Il s'agit d'un réseau multidisciplinaire qui réunit les meilleurs chercheurs, les meilleures industries et les meilleurs producteurs du Canada dans le but d'aider à mettre au point de nouvelles chaînes de production industrielles à base de fibres naturelles en améliorant les variétés, les techniques et les processus et en fabriquant de meilleurs produits à base de fibres naturelles. De plus, en novembre dernier, la province du Manitoba et Agriculture et Agroalimentaire Canada ont présenté une nouvelle stratégie nationale pour le développement de l'industrie du chanvre au Canada.
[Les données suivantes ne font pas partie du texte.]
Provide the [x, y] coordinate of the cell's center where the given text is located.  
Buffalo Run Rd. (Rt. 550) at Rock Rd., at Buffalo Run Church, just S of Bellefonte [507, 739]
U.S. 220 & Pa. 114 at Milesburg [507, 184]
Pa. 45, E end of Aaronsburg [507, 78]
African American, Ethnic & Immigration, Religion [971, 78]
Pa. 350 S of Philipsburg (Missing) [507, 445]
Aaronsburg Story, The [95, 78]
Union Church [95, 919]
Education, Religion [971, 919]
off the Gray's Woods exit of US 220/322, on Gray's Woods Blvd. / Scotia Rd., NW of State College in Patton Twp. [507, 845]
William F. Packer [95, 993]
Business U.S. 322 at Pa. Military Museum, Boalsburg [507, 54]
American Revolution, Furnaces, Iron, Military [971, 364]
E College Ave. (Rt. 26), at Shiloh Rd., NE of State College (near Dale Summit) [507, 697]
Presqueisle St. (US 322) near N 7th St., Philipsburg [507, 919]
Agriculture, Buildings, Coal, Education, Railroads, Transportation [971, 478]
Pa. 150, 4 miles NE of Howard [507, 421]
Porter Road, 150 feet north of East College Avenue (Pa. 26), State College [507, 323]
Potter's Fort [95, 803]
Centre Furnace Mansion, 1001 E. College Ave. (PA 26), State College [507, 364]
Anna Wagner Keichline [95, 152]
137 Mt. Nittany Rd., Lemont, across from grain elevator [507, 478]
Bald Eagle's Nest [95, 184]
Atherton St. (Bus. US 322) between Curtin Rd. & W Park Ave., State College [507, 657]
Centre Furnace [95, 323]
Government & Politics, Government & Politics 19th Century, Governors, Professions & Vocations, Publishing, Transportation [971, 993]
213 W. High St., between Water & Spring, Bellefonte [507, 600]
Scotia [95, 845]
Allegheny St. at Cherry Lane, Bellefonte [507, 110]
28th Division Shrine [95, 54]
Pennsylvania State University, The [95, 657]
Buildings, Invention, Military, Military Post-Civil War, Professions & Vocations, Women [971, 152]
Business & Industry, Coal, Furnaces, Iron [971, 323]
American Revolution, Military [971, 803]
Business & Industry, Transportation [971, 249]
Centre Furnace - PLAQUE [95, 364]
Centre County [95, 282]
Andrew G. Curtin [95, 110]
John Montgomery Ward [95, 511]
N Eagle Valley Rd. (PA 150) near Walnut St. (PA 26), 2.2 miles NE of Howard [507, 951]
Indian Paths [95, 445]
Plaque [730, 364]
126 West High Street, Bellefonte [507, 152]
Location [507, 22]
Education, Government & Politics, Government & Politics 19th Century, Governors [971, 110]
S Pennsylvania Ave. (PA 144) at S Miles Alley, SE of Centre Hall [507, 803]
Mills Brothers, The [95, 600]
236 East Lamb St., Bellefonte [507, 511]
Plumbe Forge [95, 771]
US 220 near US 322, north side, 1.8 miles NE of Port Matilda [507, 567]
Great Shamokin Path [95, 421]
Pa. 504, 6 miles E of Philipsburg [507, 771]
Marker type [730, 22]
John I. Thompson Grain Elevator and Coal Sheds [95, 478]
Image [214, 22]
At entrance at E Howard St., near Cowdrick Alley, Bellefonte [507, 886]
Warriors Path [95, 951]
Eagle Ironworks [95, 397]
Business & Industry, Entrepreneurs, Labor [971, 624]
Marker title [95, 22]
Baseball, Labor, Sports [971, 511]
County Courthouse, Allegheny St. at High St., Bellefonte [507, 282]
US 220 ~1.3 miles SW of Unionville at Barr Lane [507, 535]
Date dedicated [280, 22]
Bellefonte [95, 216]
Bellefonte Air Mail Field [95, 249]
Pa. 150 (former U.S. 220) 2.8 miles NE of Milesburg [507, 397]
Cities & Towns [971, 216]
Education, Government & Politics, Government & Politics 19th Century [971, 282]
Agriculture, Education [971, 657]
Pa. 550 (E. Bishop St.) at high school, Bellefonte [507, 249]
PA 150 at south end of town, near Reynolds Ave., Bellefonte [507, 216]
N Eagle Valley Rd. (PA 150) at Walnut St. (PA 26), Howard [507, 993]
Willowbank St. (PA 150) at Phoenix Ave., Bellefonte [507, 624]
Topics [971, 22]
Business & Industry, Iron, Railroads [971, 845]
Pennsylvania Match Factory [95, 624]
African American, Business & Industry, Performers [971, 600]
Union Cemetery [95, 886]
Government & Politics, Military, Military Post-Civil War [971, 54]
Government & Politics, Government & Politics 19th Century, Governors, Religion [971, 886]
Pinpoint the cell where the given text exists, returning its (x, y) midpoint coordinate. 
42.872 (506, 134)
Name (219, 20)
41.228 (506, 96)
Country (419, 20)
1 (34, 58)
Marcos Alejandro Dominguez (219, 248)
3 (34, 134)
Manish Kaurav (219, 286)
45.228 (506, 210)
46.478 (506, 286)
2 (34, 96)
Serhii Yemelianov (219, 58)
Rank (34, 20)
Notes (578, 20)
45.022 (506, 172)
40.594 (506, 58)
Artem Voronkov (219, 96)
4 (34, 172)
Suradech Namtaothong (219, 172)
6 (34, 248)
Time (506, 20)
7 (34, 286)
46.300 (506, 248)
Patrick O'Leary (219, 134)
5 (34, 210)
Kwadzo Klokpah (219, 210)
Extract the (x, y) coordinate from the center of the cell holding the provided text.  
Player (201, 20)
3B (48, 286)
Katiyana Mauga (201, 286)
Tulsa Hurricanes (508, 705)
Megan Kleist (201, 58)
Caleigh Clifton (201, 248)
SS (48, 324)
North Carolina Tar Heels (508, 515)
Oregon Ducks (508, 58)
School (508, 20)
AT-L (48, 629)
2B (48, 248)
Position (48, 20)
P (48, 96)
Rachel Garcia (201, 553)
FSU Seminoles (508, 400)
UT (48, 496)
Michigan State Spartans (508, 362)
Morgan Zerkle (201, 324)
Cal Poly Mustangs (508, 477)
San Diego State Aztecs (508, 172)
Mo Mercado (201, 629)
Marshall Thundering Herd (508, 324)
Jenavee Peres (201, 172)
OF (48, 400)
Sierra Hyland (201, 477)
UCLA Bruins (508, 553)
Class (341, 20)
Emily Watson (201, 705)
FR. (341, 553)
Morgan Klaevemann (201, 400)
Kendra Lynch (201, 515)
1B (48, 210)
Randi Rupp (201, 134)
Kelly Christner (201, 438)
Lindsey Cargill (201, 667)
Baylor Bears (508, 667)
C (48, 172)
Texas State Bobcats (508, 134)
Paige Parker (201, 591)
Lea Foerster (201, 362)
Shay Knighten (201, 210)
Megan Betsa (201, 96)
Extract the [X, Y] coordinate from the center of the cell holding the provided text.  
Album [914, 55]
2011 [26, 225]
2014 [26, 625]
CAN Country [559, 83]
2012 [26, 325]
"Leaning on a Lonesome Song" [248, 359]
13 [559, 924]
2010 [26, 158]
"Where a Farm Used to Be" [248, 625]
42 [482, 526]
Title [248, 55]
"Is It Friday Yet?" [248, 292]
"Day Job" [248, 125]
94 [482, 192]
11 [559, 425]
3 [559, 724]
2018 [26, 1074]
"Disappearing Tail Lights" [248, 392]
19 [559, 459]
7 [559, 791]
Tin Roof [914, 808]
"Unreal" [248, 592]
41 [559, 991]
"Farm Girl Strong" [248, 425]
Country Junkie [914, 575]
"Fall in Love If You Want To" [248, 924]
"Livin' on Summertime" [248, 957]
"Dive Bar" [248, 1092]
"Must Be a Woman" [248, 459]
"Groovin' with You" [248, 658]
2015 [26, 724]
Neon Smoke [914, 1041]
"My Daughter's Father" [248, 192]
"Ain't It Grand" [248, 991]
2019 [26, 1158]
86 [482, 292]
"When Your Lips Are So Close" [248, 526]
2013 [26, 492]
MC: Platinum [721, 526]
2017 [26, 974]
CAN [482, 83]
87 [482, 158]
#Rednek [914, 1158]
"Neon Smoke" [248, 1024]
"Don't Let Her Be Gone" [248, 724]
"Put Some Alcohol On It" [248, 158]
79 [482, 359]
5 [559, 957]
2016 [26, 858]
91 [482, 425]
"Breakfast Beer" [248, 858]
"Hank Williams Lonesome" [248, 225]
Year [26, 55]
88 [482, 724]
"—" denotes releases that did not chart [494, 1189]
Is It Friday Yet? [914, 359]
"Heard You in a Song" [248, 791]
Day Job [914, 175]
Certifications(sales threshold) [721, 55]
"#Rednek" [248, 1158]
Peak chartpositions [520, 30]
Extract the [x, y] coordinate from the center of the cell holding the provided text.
Bon nombre d'observateurs de l'industrie disent que la mise sur pied d'une stratégie nationale confère une crédibilité instantanée à l'industrie. Avec toute cette activité dans l'industrie du chanvre, il n'est pas étonnant que les Canadiens œuvrant dans cette industrie soient très optimistes quant à la possibilité que le chanvre continue sa progression dans les principaux marchés.

Depuis la légalisation du chanvre il y a dix ans, un énorme travail a été effectué dans le but de promouvoir et de développer l'industrie du chanvre au Canada. Je profite de l'occasion pour remercier tous les gens qui ont consacré beaucoup de temps et d'efforts pour en faire la promotion. J'encourage les sénateurs à appuyer les initiatives qui permettront de développer davantage la production du chanvre dans leurs régions respectives. Après 10 ans, le Canada est devenu un joueur important au niveau de la génétique de la production du chanvre et il continue d'exporter cette connaissance, à notre avantage face à la concurrence.

En terminant, il est clair que la réussite au niveau de la production industrielle du chanvre peut servir de modèle afin d'aider les Canadiens à trouver des débouchés économiques tout en cherchant des solutions pour assurer la durabilité de l'environnement.